Был ранний вечер, и Джон Форбс только что включил лампу у себя на рабочем столе, за которым писал набросок статьи. Смутное, однообразное, постепенно гасящее свой блеск серо-голубое небо висело позади сада, где на укутанных туманом деревьях набухали зеленоватые почки и красноватые бутоны. Старательно пели птицы, словно плели венки из своих трелей.
Джон с досадой отбросил ручку. Секунду-две спустя раздался стук в дверь, и Колетта побежала открывать. Джон не спеша пошел за ней, завидев в прямоугольнике двери, ярко освещенном лампой на крыльце, которую включила Колетта, улыбающуюся физиономию Люция Лэма.
— Привет, Колетта, дорогая! Привет, Джон!

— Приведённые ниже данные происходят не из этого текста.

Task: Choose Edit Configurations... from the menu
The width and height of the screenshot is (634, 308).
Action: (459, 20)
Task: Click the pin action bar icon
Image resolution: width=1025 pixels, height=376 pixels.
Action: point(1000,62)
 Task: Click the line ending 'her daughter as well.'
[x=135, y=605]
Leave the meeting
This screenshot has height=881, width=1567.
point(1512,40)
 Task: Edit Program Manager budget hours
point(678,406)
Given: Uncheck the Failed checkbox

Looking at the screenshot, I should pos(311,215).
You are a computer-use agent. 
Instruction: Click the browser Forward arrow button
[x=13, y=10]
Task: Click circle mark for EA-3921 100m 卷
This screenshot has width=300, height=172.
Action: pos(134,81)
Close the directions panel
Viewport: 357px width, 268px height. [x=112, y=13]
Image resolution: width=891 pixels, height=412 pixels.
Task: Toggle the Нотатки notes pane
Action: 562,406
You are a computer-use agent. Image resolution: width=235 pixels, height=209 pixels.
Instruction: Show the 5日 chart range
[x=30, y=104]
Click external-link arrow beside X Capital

Вот, гулял тут и подумал: дай-ка загляну узнать, как вы тут поживаете.
— Очень любезно с твоей стороны, — сказал Джон.
Колетта смотрела на Люция широко раскрытыми, блестящими от любопытства глазами.
Последовала неловкая пауза, которую Джон умышленно затянул, прежде чем сказать:
— Может, зайдешь?
Он первым двинулся в гостиную, по пути шумно включая свет и задергивая шторы на окнах. Зажег электрический камин. Обычно они с Колеттой сидели на кухне. Люций, не переставая улыбаться, шел за ними с кепи в руке.
Пеннвуд, изначально звавшийся «Рододендроновый дом» и переименованный Рут, которая тоже происходила из квакерской семьи, был построен вскоре после Первой мировой. Это был крепкий, небольшой, симпатичный дом. Гостиная с поблескивающими кремовой краской стенами, с эркером и низким сиденьем под ним оставалась неизменной с тех пор, как Рут отделала ее по собственному вкусу после их женитьбы. На крашеных полках, обрамлявших камин, стояли все те же коричневые с желтым личевские вазы
[36]
, небесно-голубые керамические подсвечники с черными свечами. Шерстяной коврик на полу был произведением Рут. На стенах по-прежнему висели фотографии, которые Рут сделала в Греции и сама вставила в рамки. Небольшой этот дом был куплен на деньги Рут. На них же, на остаток, был приобретен соседний «Луговой дуб», срочно продававшийся, чтобы купить Сэнди лодку, так и не купленную. Посоветовал Джону Форбсу вложить сбережения в землю его коллега-экономист.
Джон, конечно, время от времени встречал старого друга на дороге или в деревне, но они уже довольно давно не заводили долгих разговоров. С тех пор как разрыв между Пеннвудом и Холлом стал для Джона неизбежным, чуть ли не естественным, ему не приходило в голову жалеть о потере друга, в чьем обществе ему, конечно, было хорошо. Среди людей Джон больше всего находился в университете, где обычно ночевал четыре дня в неделю во время семестра. В Лэкслиндене, если он не приглашал друзей погостить, общаться практически было не с кем, кроме Беллами, школьного учителя Иклза, уехавшего сейчас «по обмену», да знакомых вроде викария и Гослинга, архитектора, которых встречал в «Лошади и конюхе». Люций в пабе никогда не появлялся, несомненно потому, что Герда ему запретила. Джон любил уединение и всегда говорил университетским друзьям, что постоянное людское окружение сводит его с ума. Но с Люцием он мог бы при случае поговорить, если бы Герда не строила из себя «важную даму», если бы не былое ее враждебное отношение к Рут, не ссора относительно права проезда, не раздор из-за луга и не нелепость собственного положения Люция, упоминая о котором Джон едва сдерживал свой сарказм. Люций был обидчив, Джон горд, вот так они разошлись с ним, и, казалось, окончательно.